Actualité réseaux de chaleur |
À l’occasion des premières Journées Techniques sur le Fonds Chaleur et la Géothermie du 6 décembre dernier, l’ADEME a publié un bilan du Fonds Chaleur 2009-2010.
En 2009-2010, le Fonds Chaleur (dans le cadre d’appel à projets et hors appel à projets) a permis la mise en place de 1 084 installations pour une production totale de 511 980 tonnes équivalent pétrole de chaleur et 437 millions d’euros d’aide. Un des engagements majeurs du Grenelle Environnement, le Fonds Chaleur reflète un effort sans précédent en faveur de la production de chaleur à partir des énergies renouvelables puisque 1,2 milliard d’euros d’aides financières sont prévus de 2009 à 2013. Le Fonds Chaleur a permis de donner un véritable coup d’accélération aux projets de production de chaleur renouvelable (près de 512 ktep soutenues contre 156 ktep en 2007-2008), augmentant les probabilités d’atteindre l’objectif du Grenelle à l’horizon 2012.
Bilan en quelques chiffres
la biomasse continue de connaître une forte dynamique (257 installations nouvelles),
le nombre d’installations géothermiques a quintuplé (101 installations),
les installations solaires ont plus que doublé depuis 2008 (562 installations),
les premiers équipements de valorisation du biogaz ont pu être mis en place (5 installations).
enfin, le parc des réseaux de chaleur a cru de 12% par rapport à 2008, grâce à la création de nouveaux réseaux, (principalement biomasse), l’extension de réseaux existants et la valorisation de chaleur de récupération (116 installations).
Rappelons que tout projet biomasse supérieur à 1 000 TEP/an est soumis à un appel à projet annuel et national et que les projets situés entre 100 et 1 000 TEP sont soumis aux règles des Directions régionales de l’ADEME.
Perspectives
Fonctionnement possible par Appels à projets régionaux avec recueil périodique des dossiers.

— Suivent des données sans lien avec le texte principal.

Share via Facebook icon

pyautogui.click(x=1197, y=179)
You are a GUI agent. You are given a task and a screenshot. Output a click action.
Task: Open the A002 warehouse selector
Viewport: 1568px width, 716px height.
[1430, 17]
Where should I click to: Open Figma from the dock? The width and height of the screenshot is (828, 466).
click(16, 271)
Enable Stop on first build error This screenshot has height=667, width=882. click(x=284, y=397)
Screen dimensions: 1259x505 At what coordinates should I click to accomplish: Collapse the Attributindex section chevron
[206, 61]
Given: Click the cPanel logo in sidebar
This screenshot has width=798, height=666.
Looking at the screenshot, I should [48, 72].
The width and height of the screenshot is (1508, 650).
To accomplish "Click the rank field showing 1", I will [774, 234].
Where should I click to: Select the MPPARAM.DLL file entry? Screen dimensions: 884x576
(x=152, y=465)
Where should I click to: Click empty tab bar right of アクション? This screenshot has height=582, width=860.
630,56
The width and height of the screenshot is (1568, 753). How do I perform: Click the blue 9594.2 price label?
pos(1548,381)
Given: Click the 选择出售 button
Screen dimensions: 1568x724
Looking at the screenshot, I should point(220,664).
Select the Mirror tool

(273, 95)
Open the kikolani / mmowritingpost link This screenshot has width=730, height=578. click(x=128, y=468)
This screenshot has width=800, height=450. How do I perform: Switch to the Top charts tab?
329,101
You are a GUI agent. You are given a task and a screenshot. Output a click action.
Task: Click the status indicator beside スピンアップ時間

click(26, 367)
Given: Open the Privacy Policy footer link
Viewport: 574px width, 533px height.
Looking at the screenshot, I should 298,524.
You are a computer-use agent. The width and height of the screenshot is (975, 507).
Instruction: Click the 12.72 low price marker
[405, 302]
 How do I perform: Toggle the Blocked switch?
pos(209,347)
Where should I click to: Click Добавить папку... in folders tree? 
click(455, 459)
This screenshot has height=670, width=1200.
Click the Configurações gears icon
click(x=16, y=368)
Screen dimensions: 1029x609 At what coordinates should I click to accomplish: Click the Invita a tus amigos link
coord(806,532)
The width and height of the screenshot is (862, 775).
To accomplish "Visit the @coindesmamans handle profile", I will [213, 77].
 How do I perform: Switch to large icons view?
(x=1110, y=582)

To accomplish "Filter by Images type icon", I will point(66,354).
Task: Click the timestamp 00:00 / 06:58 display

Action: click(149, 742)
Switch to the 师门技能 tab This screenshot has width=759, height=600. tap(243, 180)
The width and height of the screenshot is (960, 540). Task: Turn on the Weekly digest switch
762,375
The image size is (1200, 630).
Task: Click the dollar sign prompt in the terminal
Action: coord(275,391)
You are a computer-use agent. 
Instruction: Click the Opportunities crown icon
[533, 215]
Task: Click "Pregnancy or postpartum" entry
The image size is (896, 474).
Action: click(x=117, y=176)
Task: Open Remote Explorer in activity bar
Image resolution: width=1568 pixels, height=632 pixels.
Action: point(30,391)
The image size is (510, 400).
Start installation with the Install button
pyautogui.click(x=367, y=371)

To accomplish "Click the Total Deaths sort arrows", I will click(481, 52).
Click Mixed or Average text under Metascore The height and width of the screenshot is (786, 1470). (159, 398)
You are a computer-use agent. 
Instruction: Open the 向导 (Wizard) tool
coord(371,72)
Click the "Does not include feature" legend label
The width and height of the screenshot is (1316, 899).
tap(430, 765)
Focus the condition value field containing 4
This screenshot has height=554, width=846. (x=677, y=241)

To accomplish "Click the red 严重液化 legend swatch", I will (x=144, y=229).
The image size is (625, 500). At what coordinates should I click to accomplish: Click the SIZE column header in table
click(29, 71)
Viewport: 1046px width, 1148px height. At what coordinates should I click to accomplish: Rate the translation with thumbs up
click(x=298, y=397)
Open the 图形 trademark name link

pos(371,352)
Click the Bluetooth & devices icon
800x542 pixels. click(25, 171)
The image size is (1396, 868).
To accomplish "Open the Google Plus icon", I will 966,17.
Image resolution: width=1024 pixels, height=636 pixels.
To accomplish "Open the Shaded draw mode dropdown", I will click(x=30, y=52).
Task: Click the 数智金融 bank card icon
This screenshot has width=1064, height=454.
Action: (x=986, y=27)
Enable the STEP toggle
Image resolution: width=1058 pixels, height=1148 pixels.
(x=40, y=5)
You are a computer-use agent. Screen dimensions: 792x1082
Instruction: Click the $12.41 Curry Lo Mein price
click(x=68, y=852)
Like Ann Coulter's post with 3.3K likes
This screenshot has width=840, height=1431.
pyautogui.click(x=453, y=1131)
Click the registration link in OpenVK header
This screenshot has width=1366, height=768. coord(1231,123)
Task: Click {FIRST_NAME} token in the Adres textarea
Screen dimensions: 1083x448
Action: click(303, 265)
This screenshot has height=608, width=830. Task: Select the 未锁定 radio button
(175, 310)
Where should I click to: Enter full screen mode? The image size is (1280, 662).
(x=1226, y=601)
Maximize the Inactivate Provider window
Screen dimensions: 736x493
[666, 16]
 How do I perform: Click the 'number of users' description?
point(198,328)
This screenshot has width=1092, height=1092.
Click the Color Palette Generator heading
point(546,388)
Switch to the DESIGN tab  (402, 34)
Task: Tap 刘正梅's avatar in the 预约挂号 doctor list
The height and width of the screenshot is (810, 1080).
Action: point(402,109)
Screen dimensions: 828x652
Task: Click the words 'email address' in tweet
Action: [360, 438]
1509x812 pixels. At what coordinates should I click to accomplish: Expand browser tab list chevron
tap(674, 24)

Les nouveaux critères de sélectivité du Fonds Chaleur :
des thématiques régionales seront privilégiées (ressource, structuration de filières, présence d’acteurs professionnels…),
mise en place d’une « meilleure sélectivité des projets »,
recherche d’une meilleure « performance économique des projets », et d’une meilleure « performance énergétique des bâtiments et des process »,
inéligibilité des installations EnR nécessaires au respect de la RT 2012…
Enfin, tout projet devra être intégré dans une démarche territoriale (SRCAE, PCET…).
Les critères spécifiques aux réseaux de chaleur :
Présentation obligatoire d’un schéma directeur pour toute extension
Présentation d’une note sur les critères de performance énergétique et environnementale du réseau (Régime de température, déperditions, vitesse variable…),
Présentation détaillée et chiffrée des postes constituant l’assiette subventionnable (le schéma de limite de prestation et la liste des postes seront précisés par l’ADEME),
Fourniture d’une décomposition détaillée des postes P1, P’1, P2, P3 (Hypothèses prises, nombre jour/homme, décomposition prix chaleur injecté au réseau…)
Justificatifs supplémentaires à fournir pour le paiement du solde notamment sur les dossiers importants. (factures de chaleur achetée, vendue, d’électricité produite (cogé, UIOM…)).
Gageons que l’ensemble des critères supplémentaires ne se surajoute pas à la complexité d’instruction et de compréhension des règles d’éligibilité. Souhaitons enfin que l’ensemble de ces critères ne se concrétise pas par une baisse drastique ou substantielle des soutiens financiers de l’Etat dans le développement des réseaux de chaleur.